In 1778, Amherst Parish had included the Episcopal Churches of Nelson County before the two counties of Amherst and Nelson were formed. The churches of Amherst County were then taken into "Lexington Parish" (named for the first battle of the Revolution, fought at Lexington, Massachusetts) with the Reverend John Buchanan as its first minister.

There is a note in the parish registry that Major Josiah Ellis was appointed to receive subscriptions from the parishioners of "Pedlar Church" in 1799.

The original St. Luke's Church is described as a small frame building upon the upper part of Pedlar River.

St. Luke's for a time eked out a rather precarious existence.

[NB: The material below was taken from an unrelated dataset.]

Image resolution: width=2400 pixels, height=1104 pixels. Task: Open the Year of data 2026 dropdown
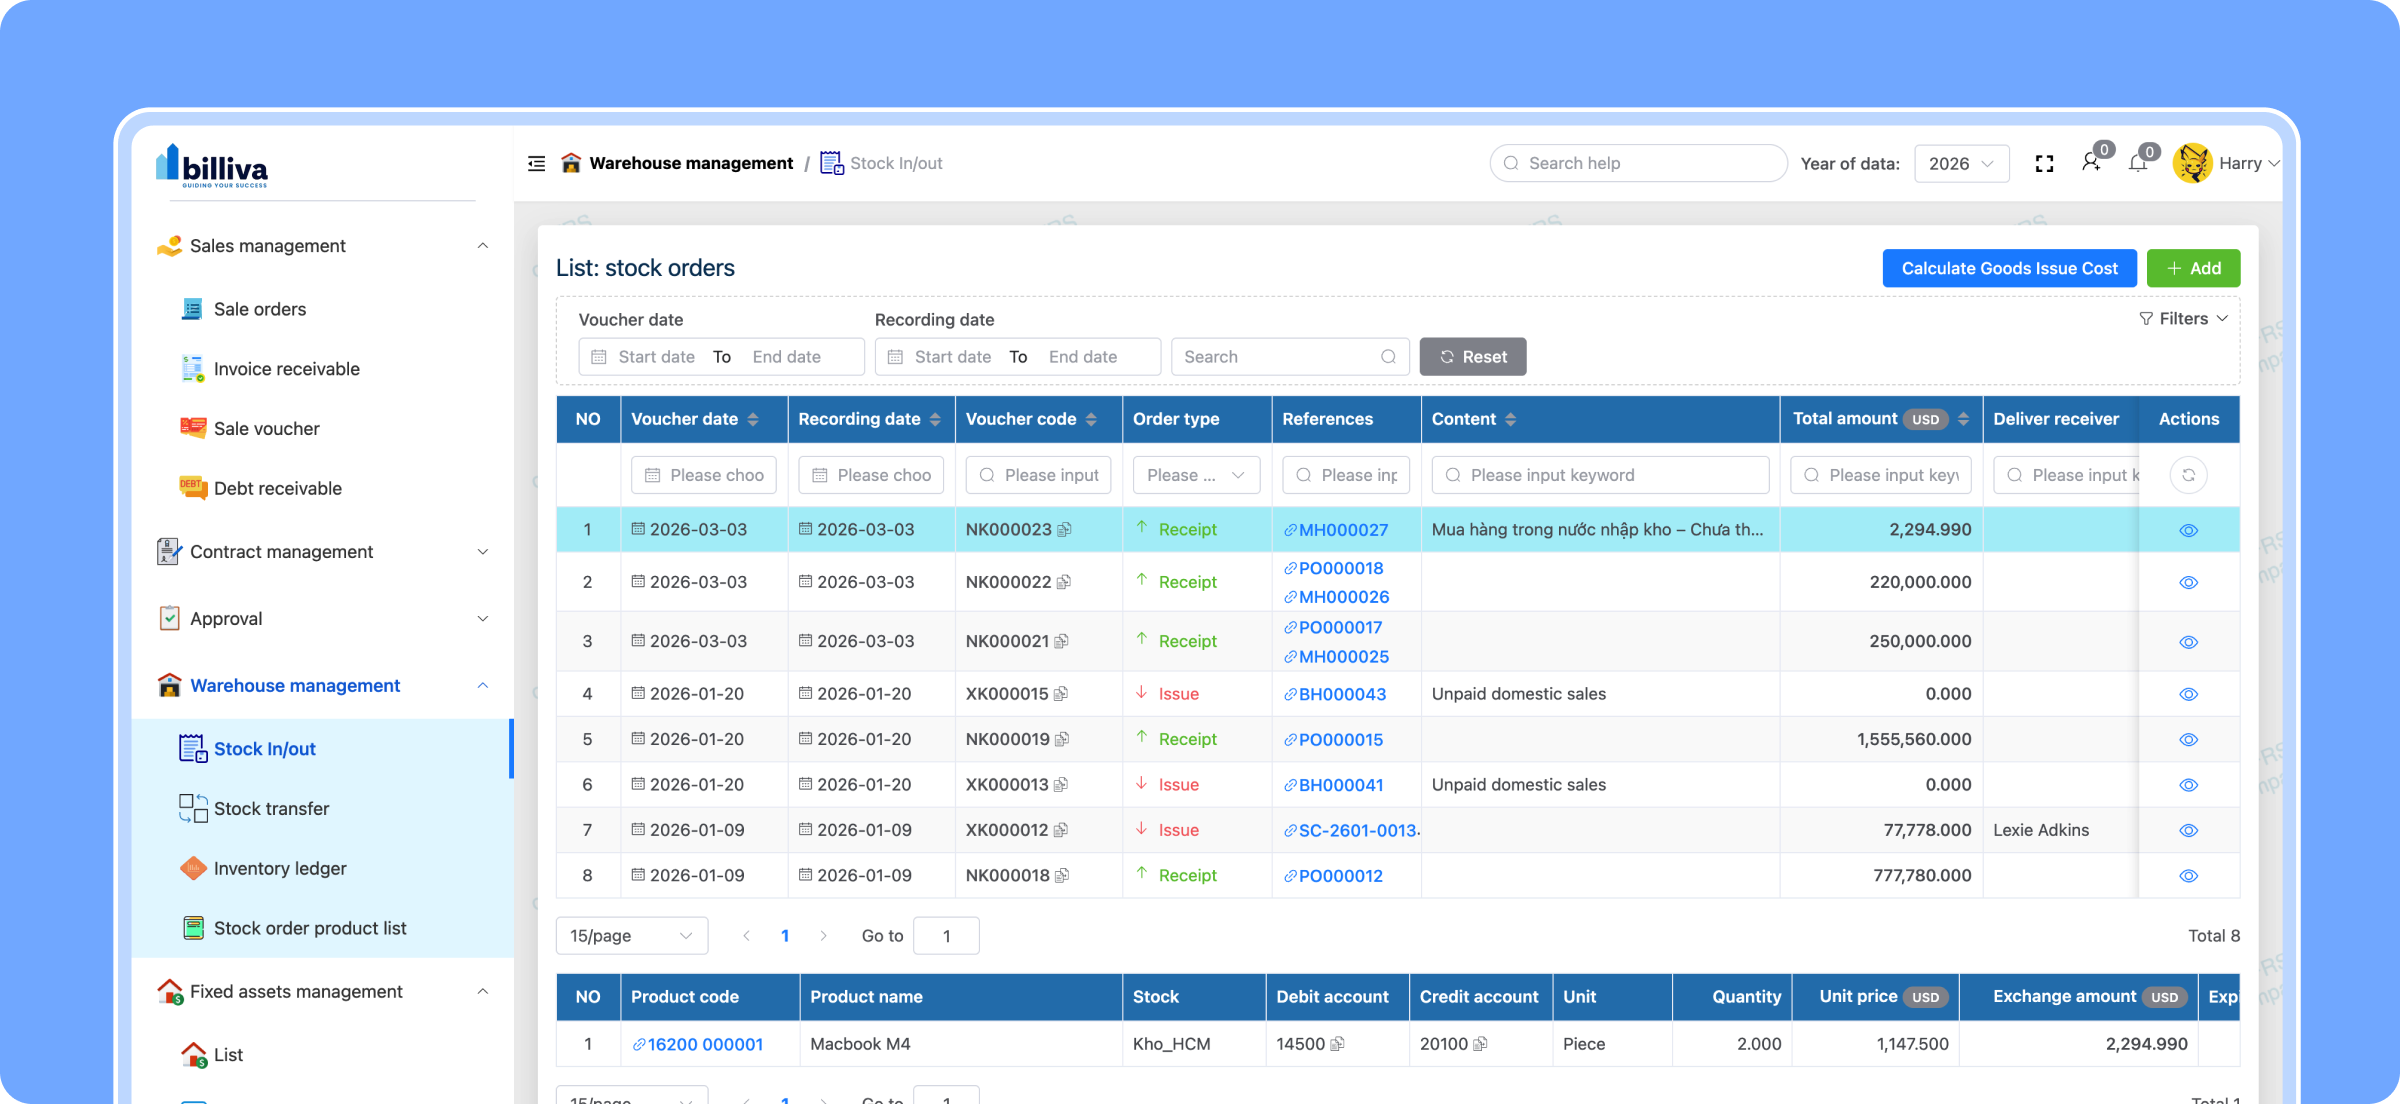pos(1961,164)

However, again in the parish records we find a notation in 1800 of a 'subscription being on foot for raising a sum of money for the particular purpose of repairing Pedlar Church'. Josiah Richard Ellis, a Great-grandson of the first mentioned Major Ellis, writes in a history of St. Luke's that after a meeting held in an old tobacco barn in 1826, it was decided by friends of the church that the wooden chapel should be replaced by a brick church. This was done early in the 1830s under the ministry of Reverend Silas Freeman.

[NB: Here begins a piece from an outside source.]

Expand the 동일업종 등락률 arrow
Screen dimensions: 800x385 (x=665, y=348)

The church was largely supported by John and Richard S. Ellis, brothers and merchants at Pedlar Mills, who were instrumental figures in the building of the old brick church. After the War Between the States, the Reverend Robert J. McBride came as Deacon to Lexington Parish and became deeply interested in rebuilding the now-antiquated brick building of St. Luke's. The old church was torn down and rebuilt of the same brick under his administration probably about 1871 or 1872.

On May 11, 1876, St. Luke's was consecrated by The Right Reverend Francis M. Whittle, Assistant Bishop of Virginia. The sentence of consecration, written and signed in his own bold hand, is now pasted in the front of the parish register.

From the dawn of the century down to about 1921, however, there seems to be little record of the activities of St. Luke's. In April 1921 the Reverend Josiah Richard Ellis, Grandson and Grand-Nephew of John and Richard S. Ellis who built the original brick church, took charge of Amherst Parish and conducted services at St. Luke's. During his ministry, about 1926, the portico, with its tall white columns, was added to the church building.

Today, its congregation is considerably reduced in size, and services are held only several times a year.